■ **MATERIAL FOR THIS TASK**:
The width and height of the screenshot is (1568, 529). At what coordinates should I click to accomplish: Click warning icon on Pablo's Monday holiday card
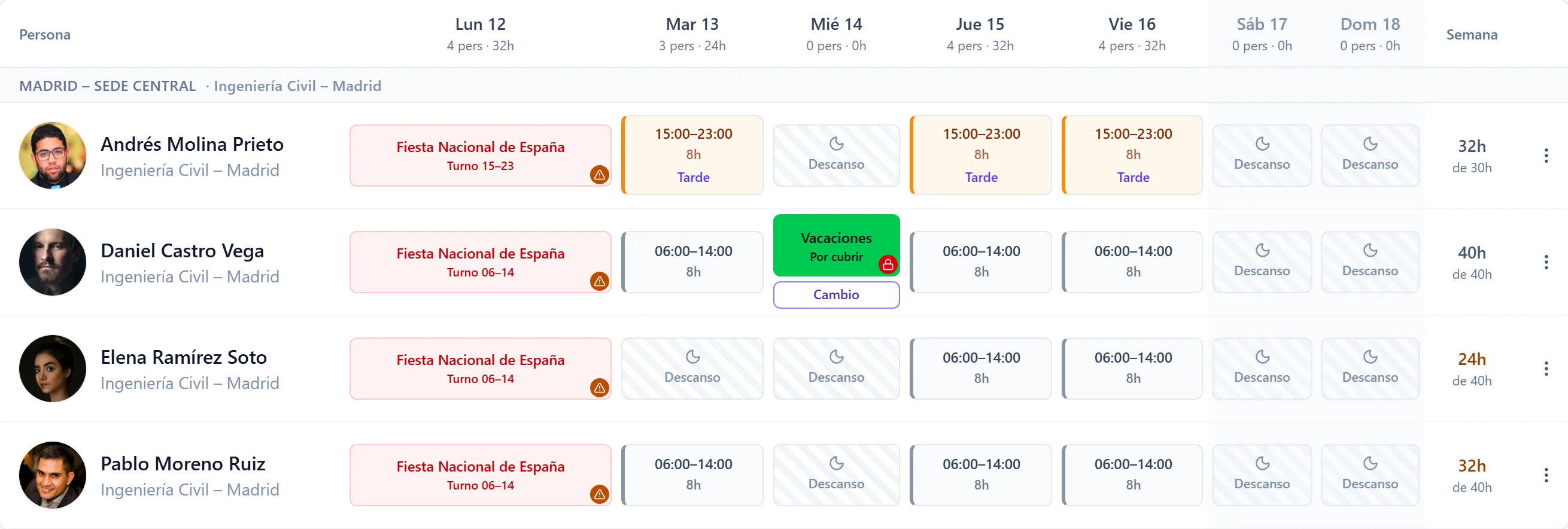click(599, 494)
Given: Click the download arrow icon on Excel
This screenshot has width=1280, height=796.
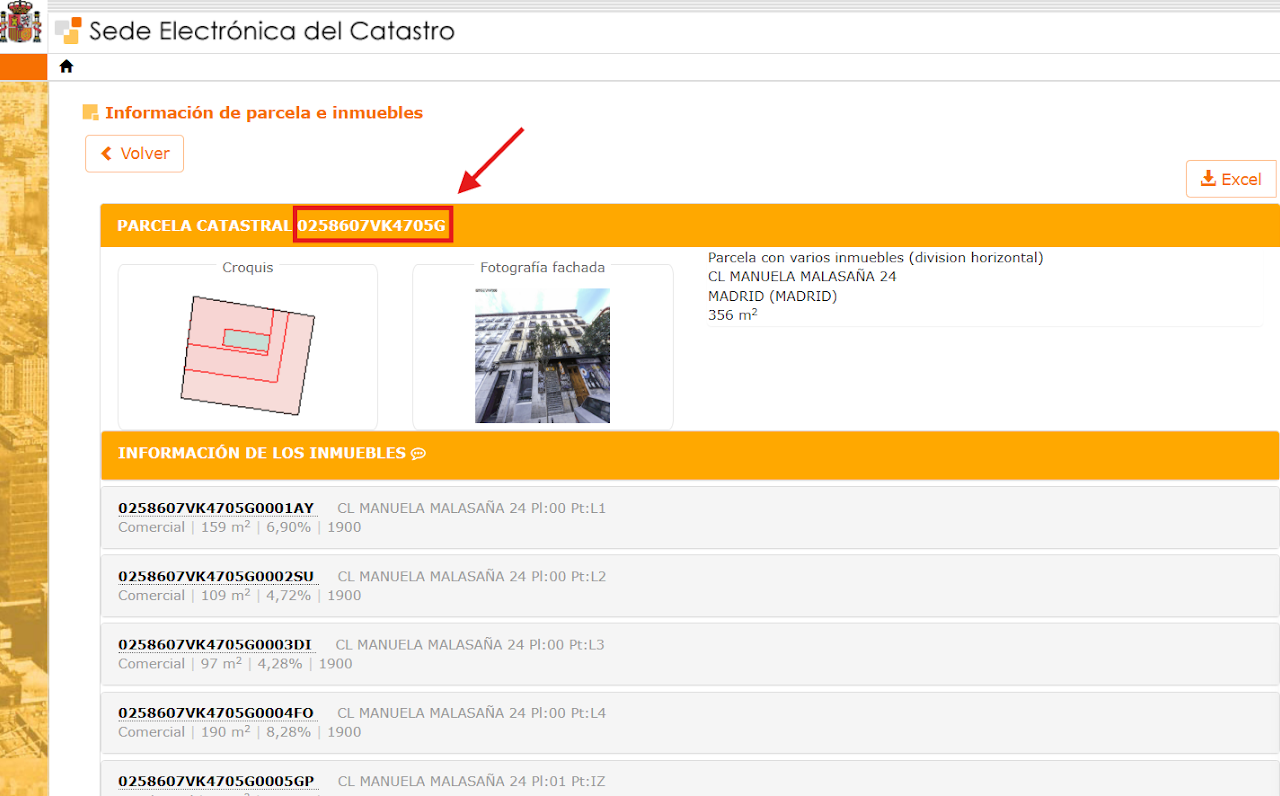Looking at the screenshot, I should tap(1208, 179).
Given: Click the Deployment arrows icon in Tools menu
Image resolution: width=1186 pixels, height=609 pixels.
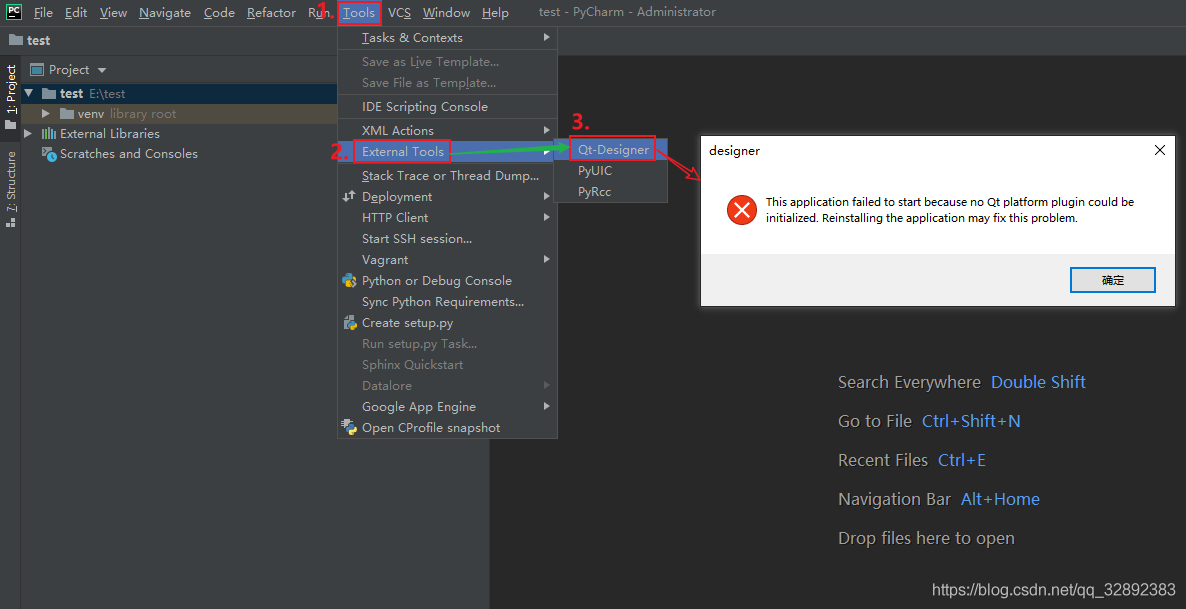Looking at the screenshot, I should 349,197.
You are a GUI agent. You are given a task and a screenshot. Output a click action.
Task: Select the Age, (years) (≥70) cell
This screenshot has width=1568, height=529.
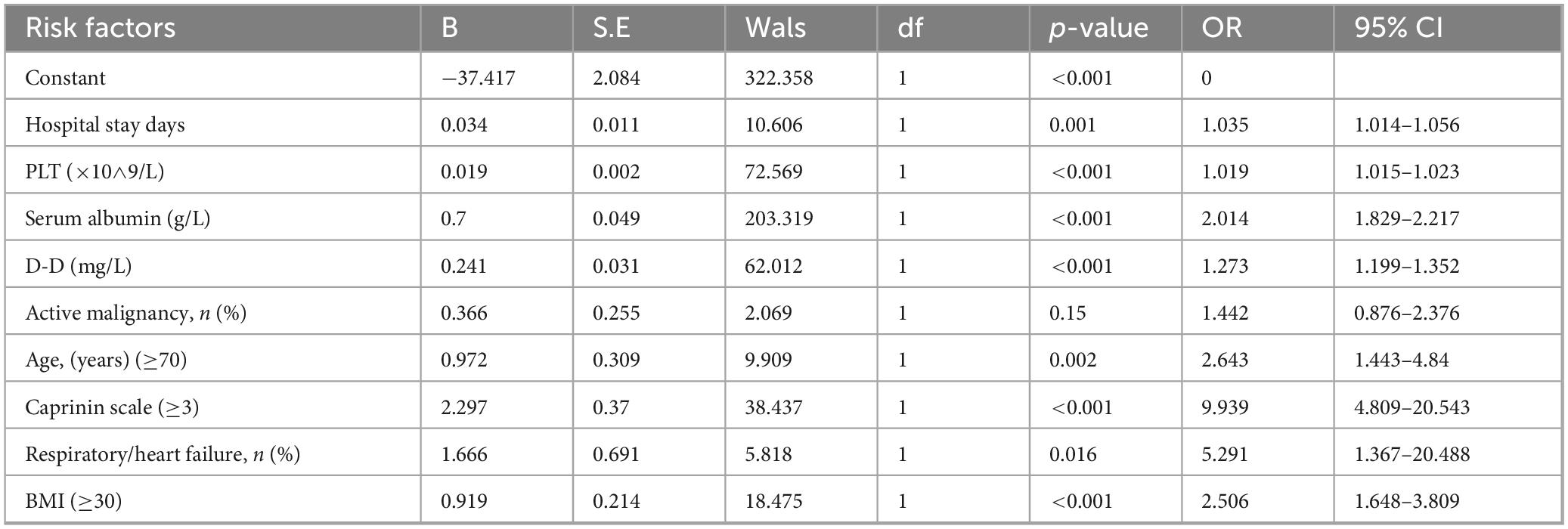(106, 360)
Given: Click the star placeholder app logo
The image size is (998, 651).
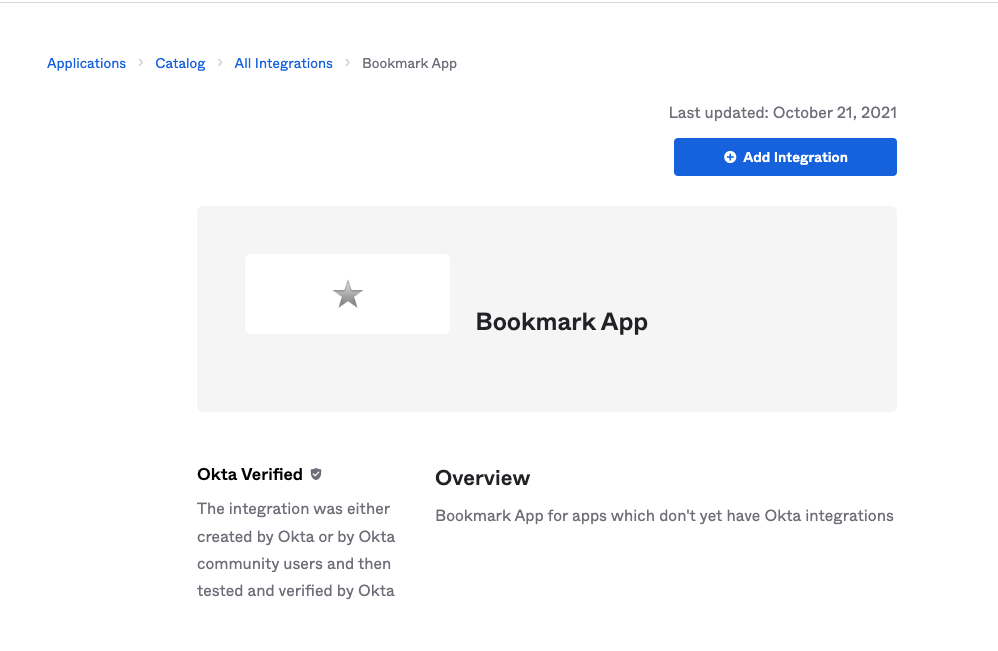Looking at the screenshot, I should 347,293.
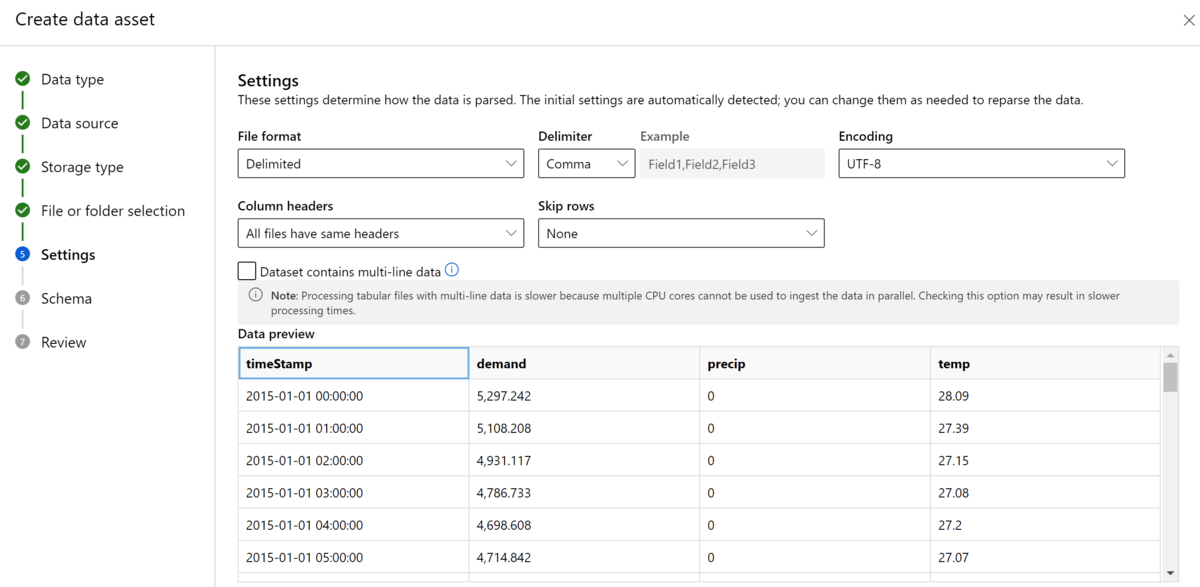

■ **WORK ORDER**:
Restate the lines above exactly, from the one bearing "Task: Select the Age, (years) (≥70) cell" through the final line of the material, both included, omitting pictures.

■ **ANSWER TO THIS PROBLEM**:
Task: Select the Age, (years) (≥70) cell
This screenshot has width=1568, height=529.
(106, 360)
Given: Click the star placeholder app logo
The image size is (998, 651).
Looking at the screenshot, I should 347,293.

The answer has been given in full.